Tasks for this exercise>
1. For the passage below on the evolutionary origins of kissing, decide whether each statement agrees with it: (a) the study suggests mouth-on-mouth kissing evolved over 21 million years ago; (b) kissing has clear survival benefits; (c) the researchers' definition of a kiss allows food transfer. Answer yes or no for each, quoting the deciding words of the passage.
2. Extend the passage below on the evolutionary origins of kissing, picking up after its final sentence.

Selected excerpt>
BEGIN
Humans, monkeys, and even polar bears engage in it. Now, researchers have reconstructed the evolutionary origins of kissing.
Their study suggests that mouth-on-mouth kissing evolved over 21 million years ago, likely practiced by the common ancestor of humans and other great apes.
The research also suggests that Neanderthals may have kissed, and that humans and Neanderthals may have even exchanged kisses.
Scientists studied kissing due to its evolutionary puzzle. It boasts no clear survival or reproductive benefits, yet it’s observed in human societies and across the animal kingdom.
By discovering kissing behavior in other animals, scientists created an “evolutionary family tree” to determine when it most likely evolved.
To ensure accurate comparisons, the researchers defined a “kiss” quite precisely – and perhaps unromantically.
In their study, published in the journal *Evolution and Human Behaviour*, they defined kissing as non-aggressive oral-oral contact “with some movement of lips or mouthparts and no food transfer.”
END
Data for review>
BEGIN
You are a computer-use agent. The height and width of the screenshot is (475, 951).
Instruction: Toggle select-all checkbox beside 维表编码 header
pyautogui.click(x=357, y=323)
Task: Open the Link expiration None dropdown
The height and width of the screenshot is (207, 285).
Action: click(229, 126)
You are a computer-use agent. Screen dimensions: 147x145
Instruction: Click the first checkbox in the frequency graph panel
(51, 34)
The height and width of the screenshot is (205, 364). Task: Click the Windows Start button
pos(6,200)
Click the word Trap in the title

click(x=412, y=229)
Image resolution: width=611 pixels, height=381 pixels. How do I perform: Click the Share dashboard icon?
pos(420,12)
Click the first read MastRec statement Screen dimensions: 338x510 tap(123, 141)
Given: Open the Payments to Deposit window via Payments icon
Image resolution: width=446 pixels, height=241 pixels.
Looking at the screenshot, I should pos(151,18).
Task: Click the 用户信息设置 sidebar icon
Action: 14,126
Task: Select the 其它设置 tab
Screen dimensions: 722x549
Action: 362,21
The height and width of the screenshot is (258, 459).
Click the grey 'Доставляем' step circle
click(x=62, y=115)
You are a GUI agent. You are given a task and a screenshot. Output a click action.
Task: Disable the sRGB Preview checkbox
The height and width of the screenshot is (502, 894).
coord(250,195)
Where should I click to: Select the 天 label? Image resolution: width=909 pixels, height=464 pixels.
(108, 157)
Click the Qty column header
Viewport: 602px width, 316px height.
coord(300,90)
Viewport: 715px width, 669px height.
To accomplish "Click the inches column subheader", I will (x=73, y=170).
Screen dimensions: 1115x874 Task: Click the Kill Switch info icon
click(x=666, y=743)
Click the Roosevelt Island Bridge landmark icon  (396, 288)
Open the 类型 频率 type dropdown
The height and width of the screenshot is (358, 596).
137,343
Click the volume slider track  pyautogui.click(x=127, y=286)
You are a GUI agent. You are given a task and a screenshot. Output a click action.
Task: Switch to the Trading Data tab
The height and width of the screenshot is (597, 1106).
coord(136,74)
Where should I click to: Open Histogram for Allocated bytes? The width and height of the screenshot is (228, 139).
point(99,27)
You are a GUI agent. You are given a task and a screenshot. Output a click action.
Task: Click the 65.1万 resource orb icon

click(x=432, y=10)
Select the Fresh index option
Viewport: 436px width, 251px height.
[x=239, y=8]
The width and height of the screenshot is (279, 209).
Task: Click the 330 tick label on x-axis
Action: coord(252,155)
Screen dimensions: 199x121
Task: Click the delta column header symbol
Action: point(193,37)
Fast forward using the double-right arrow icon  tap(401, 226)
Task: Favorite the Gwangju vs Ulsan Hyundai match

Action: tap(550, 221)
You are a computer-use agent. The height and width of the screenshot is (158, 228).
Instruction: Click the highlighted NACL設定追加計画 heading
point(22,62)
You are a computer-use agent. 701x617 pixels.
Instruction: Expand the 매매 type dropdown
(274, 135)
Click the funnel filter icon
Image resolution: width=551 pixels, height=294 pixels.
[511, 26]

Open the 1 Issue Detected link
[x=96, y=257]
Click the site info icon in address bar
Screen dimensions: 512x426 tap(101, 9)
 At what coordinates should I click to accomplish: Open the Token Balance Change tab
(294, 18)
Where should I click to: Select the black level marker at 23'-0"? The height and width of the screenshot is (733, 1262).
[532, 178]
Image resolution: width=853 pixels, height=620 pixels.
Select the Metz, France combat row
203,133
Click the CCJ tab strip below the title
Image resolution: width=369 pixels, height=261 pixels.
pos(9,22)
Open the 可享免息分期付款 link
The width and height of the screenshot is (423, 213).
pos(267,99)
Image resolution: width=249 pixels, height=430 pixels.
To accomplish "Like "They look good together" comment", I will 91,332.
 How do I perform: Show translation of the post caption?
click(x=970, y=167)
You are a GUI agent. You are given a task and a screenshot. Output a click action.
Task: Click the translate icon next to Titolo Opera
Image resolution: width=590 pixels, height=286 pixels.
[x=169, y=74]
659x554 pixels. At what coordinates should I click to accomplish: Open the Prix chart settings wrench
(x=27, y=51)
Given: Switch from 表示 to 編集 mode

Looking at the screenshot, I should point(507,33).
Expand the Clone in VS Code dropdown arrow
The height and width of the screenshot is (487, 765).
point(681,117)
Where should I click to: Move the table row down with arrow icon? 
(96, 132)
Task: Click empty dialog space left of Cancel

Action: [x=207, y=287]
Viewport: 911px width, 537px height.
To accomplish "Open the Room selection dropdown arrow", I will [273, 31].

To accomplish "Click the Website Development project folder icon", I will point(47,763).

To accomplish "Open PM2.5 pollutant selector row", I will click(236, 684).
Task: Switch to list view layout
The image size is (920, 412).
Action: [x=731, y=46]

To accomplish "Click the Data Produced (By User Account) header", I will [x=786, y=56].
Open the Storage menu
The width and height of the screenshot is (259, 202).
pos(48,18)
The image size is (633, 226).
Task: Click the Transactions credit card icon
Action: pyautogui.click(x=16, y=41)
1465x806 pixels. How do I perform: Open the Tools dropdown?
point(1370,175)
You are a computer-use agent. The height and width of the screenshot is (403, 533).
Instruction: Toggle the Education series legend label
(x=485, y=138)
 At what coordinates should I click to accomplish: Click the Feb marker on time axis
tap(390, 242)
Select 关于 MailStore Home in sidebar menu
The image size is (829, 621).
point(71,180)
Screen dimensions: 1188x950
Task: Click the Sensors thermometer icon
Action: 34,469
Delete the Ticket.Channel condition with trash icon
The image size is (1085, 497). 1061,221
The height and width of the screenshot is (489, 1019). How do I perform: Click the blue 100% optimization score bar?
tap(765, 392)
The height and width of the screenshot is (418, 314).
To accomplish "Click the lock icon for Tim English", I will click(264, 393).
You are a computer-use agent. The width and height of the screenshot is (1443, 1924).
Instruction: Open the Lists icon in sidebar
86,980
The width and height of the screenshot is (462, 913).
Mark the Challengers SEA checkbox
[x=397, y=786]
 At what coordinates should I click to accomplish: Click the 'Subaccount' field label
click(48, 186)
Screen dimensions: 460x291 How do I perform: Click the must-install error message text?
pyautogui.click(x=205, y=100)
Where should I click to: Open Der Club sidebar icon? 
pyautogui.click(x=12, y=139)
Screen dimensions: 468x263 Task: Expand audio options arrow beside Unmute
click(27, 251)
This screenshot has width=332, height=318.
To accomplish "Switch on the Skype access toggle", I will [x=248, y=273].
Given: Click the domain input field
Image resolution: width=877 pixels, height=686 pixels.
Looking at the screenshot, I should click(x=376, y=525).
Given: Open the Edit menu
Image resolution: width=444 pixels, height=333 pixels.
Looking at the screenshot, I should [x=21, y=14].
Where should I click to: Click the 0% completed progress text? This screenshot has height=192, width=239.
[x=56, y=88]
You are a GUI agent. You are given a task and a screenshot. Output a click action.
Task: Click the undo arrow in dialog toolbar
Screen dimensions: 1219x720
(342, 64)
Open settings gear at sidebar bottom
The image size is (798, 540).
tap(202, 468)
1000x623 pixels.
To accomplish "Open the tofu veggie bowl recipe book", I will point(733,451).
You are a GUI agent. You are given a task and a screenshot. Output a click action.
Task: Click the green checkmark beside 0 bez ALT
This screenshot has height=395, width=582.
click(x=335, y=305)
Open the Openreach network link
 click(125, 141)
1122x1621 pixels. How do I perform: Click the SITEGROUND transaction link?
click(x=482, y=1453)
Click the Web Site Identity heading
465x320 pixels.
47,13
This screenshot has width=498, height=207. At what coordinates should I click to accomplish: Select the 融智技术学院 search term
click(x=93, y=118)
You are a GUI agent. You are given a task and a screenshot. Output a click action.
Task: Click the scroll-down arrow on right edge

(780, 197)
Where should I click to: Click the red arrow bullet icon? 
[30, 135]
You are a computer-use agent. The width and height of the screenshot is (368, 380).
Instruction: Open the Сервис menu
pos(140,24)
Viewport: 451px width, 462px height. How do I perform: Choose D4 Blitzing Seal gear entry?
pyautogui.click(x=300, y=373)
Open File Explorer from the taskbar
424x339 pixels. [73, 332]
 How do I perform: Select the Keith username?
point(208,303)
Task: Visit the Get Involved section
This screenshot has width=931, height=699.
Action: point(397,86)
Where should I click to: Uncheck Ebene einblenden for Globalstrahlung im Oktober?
END
Answers by item>
1.
(a) Yes: "mouth-on-mouth kissing evolved over 21 million years ago"
(b) No: "It boasts no clear survival or reproductive benefits"
(c) No: "with some movement of lips or mouthparts and no food transfer."

2.
“Humans, chimps, and bonobos all kiss,” explained lead researcher Dr. Matilda Brindle, an evolutionary biologist at the University of Oxford. From this, she concluded, “it’s likely that their most recent common ancestor kissed.”
“We think kissing probably evolved around 21.5 million years ago in the large apes.”
The study found behaviors that matched its scientific definition of kissing in wolves, prairie dogs, polar bears (with significant tongue involvement), and albatrosses.
The research team focused on primates, particularly apes, to construct an evolutionary picture of the origin of human kissing.
The same study also concluded that Neanderthals – our closest ancient human relatives, who died out about 40,000 years ago – also kissed.
Previous research on Neanderthal DNA showed that modern humans and Neanderthals shared an oral microbe – a type of bacteria found in our saliva.
“That means that they must have been swapping saliva for hundreds of thousands of years after the two species split,” Dr. Brindle explained.
While this study clarified when kissing evolved, it didn’t answer the question of why.
Several theories suggest it arose from grooming behavior in our ape ancestors or provides an intimate way to assess a partner’s health and compatibility.
Dr. Brindle hopes this research will pave the way to understanding the reasons behind kissing.
“It’s important for us to understand that this is something we share with our non-human relatives,” she stated.
“We should be studying this behavior, not dismissing it as silly because it has romantic connotations in humans.”